Гордей с тревогой смотрел, как трудно и путано подбирает его брат нужные слова – верный признак того, что сильно волнуется. Из-за чего? Неужели из-за пацанов или этой падлы Гвоздева?

– В общем, поправляйся, братка, потому как на тебе остаются родители наши… Стареют они, братка, и мы им покою не даем… Семья у тебя, береги детишек, Алену береги… Она у тебя хорошая, не вини ты ее ни в чем… Знаешь, жизнь порой так все перевернет, что… В общем оставайся с Богом, а на меня не серчай… брат я тебе был, братом остаюсь…Помни это, всегда помни!..

– Постой, Федя, я хоть встану с кровати, провожу тебя…

– Не надо… Не привык я к проводинам и шумным встречам… Как пришел, так и ушел…

Федор вышел стремительно, а Гордей все же встал с постели и, как был в исподнем, прошелся по горнице, принялся крутить цигарку, слушая через выставленное окно на кухне, как Федор уже на ходу прощается с родителями.

– Уехал, словно убежал, – подумал Гордей, пуская дым к потолку, – вот только от кого бежит?

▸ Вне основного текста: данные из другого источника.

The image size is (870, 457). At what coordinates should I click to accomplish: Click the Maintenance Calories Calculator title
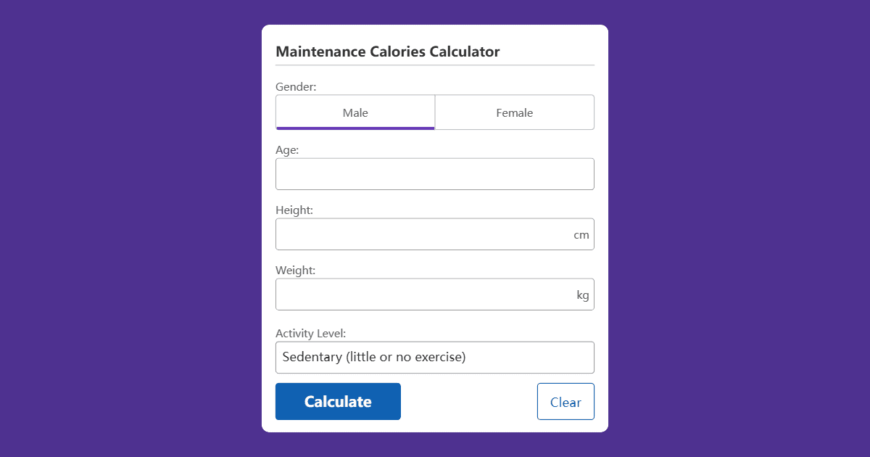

От стражников и старосты? От родителей? От себя?

…От крепкого табака голова у Гордея закружилась, и все его рассуждения невольно оборвались. Но уже очень скоро он поймет все, что хотел, да недосказал ему брат во время их прощального разговора…

* * *

В тот самый день, как Федор съехал из дому, и на третью неделю после своего возвращения под родительский кров, отлежавшись и набравшись сил, позвал Гордей к себе на ночь Алену, до этого спавшую на гостевой полати в хозяйском углу. Медленно, словно обреченно, ступала она босыми ногами по полу, покрытому домоткаными половиками, идя на зов законного мужа. А ведь еще совсем недавно каждую ночь здесь ее ждал другой мужчина. Тех же, кузнецовских кровей, ласковый и желанный, да ласки его доставались ей без божьего благословления, тайком от соседей и родных. И все то время, пока Гордей приходил в себя в отцовском доме и набирался сил, по ночам Алена вспоминала ту, их первую ночь с Федором на семейном ложе, разговор с ним и его родителями... Всего полгода и прошло-то с той поры, даже меньше, а словно целую жизнь прожила она. Светлую, радостную,трепетную… И как все вдруг изменилось! А она, по простоте своей и открытости, все еще не могла решить для себя: хорошо ли то, что все так обернулось, или нет? То, что жив Гордей, ее муж, сын своих родителей и отец ее детей – хорошо! Благодарение Богу за это! Но хорошо ли от того ей, Алене? Восемь лет прожили они вместе. Было в их жизни много светлых и радостных дней, да только иногда, где-то глубоко-глубоко в душе ее, порой, приоткрывалась щеловина, та маленькая и узенькая щелочка, через которую она пыталась заглянуть в свое прошлое, в те редкие, и оттого, наверное, такие дорогие мгновения, когда она была с Федором. И тогда ей начинало казаться, что это его дыхание она слышит рядом, его ласковые и смелые руки нежат ее тело, и она снова боялась по ошибке назвать Гордея его именем…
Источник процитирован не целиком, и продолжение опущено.